这种场景使⽤ Streaming Api 很容易实现,就是个天的翻滚窗⼝加上 10S 的 Trigger 就可以了
.windowAll(TumblingEventTimeWindows.of(Time.days(1), Time.hours(-8)))
.trigger(ContinuousProcessingTimeTrigger.ds(10)))
Flink 1.13 版本以前,Sql 中还不能实现这个功能,1.13 添加了 CUMULATE 窗⼝,可以⽀持这种场景。
(感谢 antigeneral 同学提醒有这个功能)
以下为官⽹介绍:
累积窗⼝在某些情况下⾮常有⽤,例如在固定窗⼝间隔内提前触发的滚动窗⼝。例如,每⽇仪表板绘制从 00:00 到10:00 处每分钟累积的 UV, UV 表⽰从 00:00 到 10:00 的 UV 总数。这可以通过 CUMULATE 窗⼝轻松地实现。

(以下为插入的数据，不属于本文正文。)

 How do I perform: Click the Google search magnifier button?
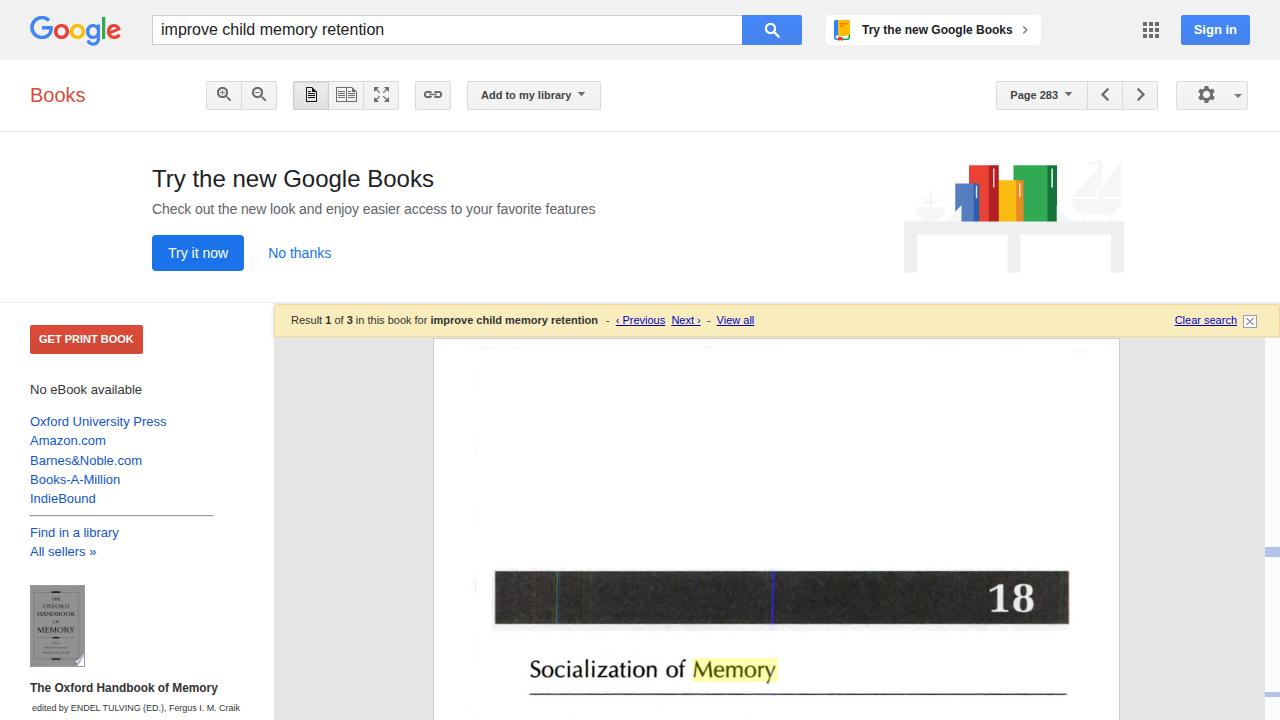(x=771, y=30)
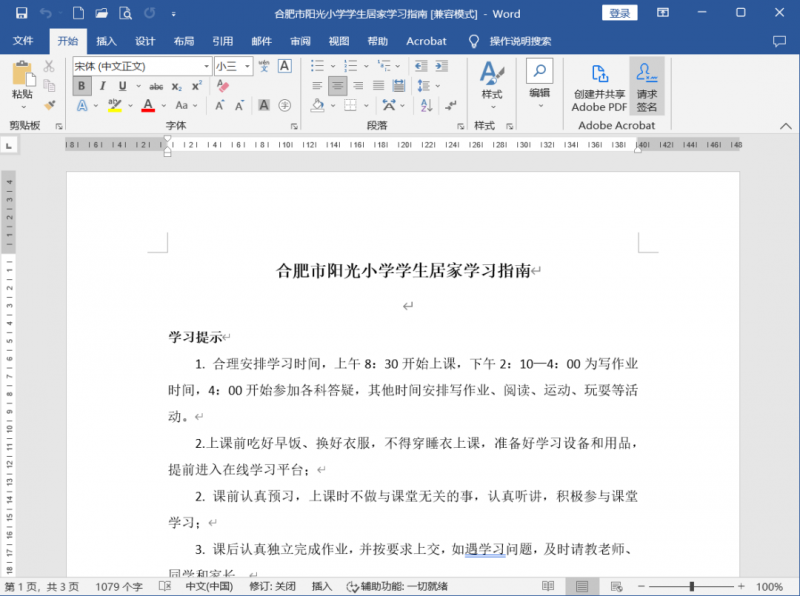Click the zoom slider in the status bar
Image resolution: width=800 pixels, height=596 pixels.
690,587
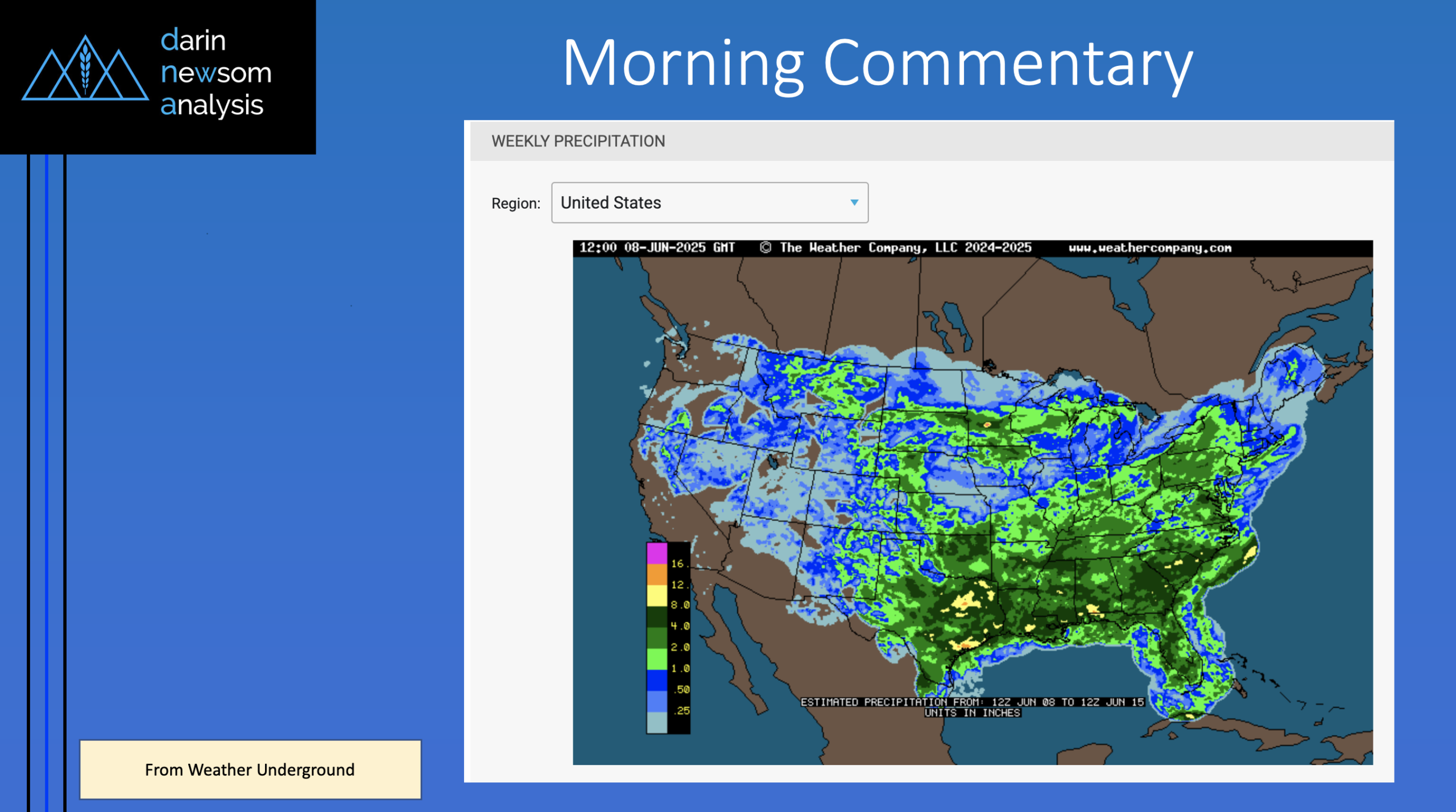Open the www.weathercompany.com link on map

point(1149,248)
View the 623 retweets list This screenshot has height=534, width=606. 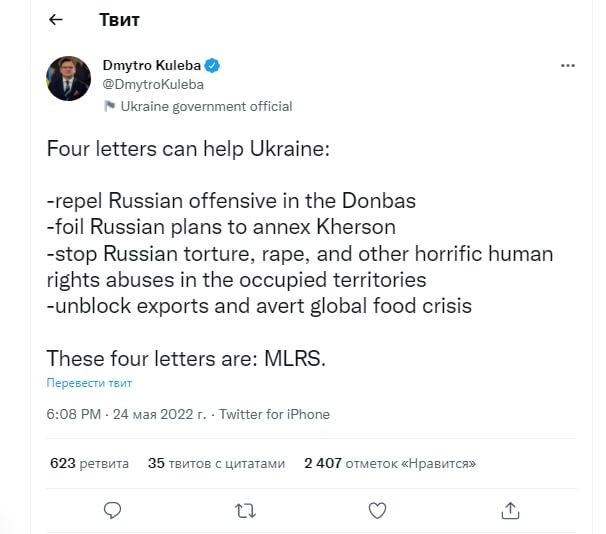89,464
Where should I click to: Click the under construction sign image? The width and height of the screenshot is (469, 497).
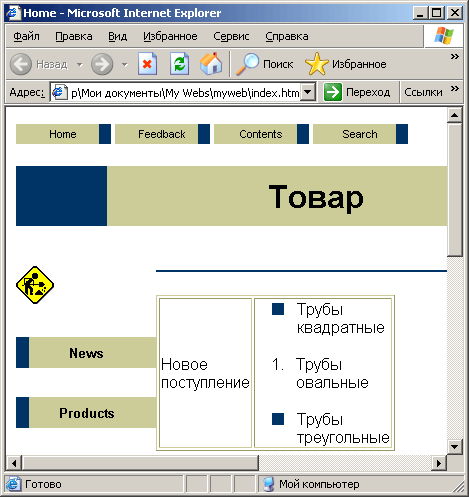35,285
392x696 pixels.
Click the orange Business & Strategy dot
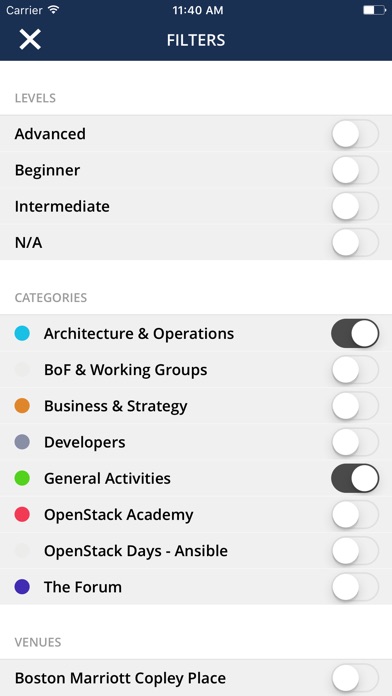pos(22,406)
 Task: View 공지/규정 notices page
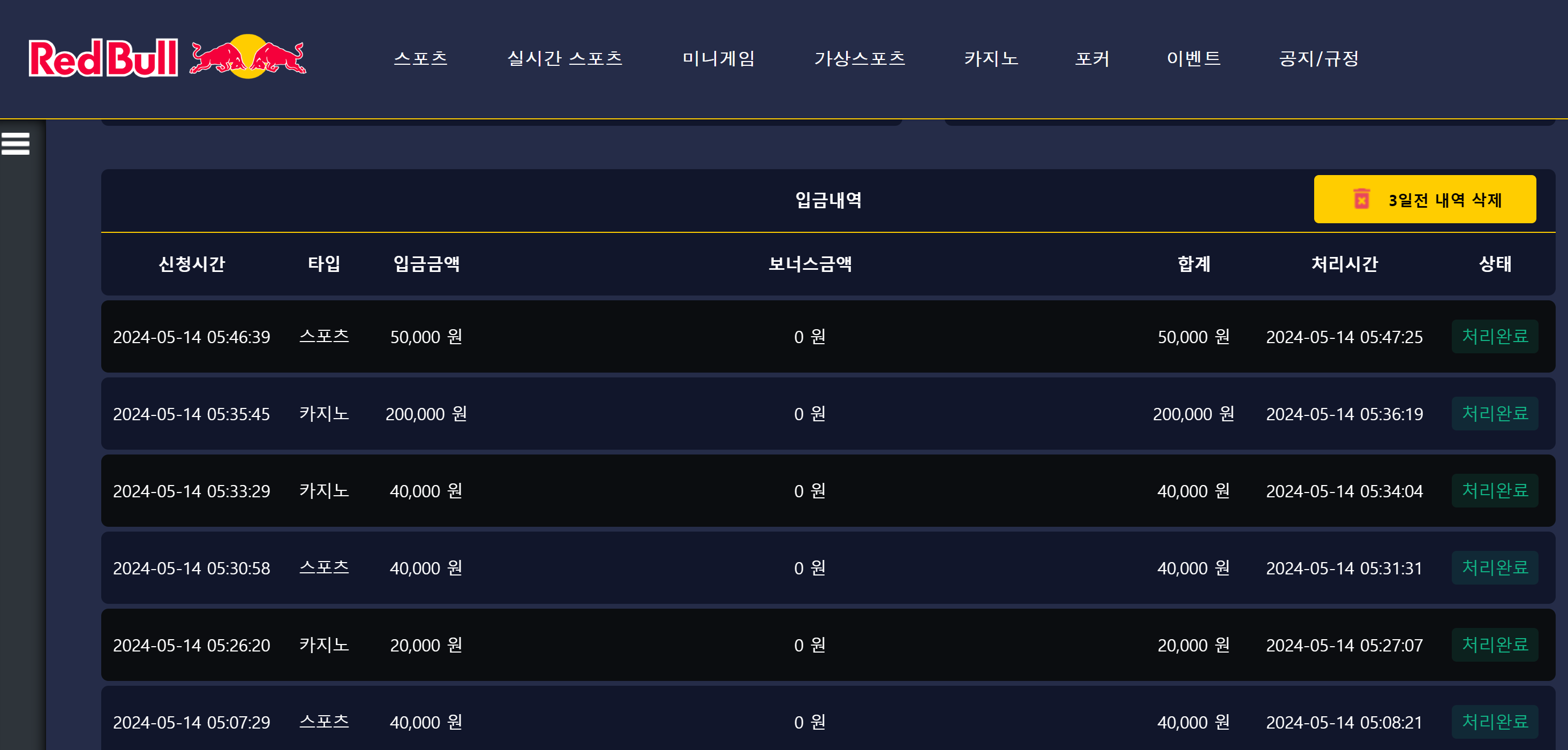[x=1318, y=58]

CUMULATE 函数将元素分配给覆盖初始步长间隔内的窗⼝,并每⼀步扩展到⼀个步长(保持窗⼝开始固定),直到最⼤窗⼝⼤⼩。您可以将 CUMULATE 函数视为⾸先应⽤ TUMBLE 最⼤窗⼝⼤⼩的窗⼝,然后将每个滚动窗⼝拆分为具有相同窗⼝开例如,您可以有⼀个 1 ⼩时步长和 1 天最⼤⼤⼩的累积窗⼝,并且您将获得每天的窗⼝:[00:00, 01:00), [00:00, 02:00), [00:00, 03:00), ..., [00:00, 24:00)。
这些CUMULATE函数根据列分配窗⼝。的返回值CUMULATE是⼀个新的关系,包括原始关系的所有列以及额外的 3 列名为“window_start”、“window_end”、“window_time”以指⽰分
配的窗⼝。原始时间属性“timecol”将是窗⼝ TVF 之后的常规时间戳列。
CUMULATE需要三个必需的参数。
CUMULATE(TABLE data, DESCRIPTOR(timecol), step, size)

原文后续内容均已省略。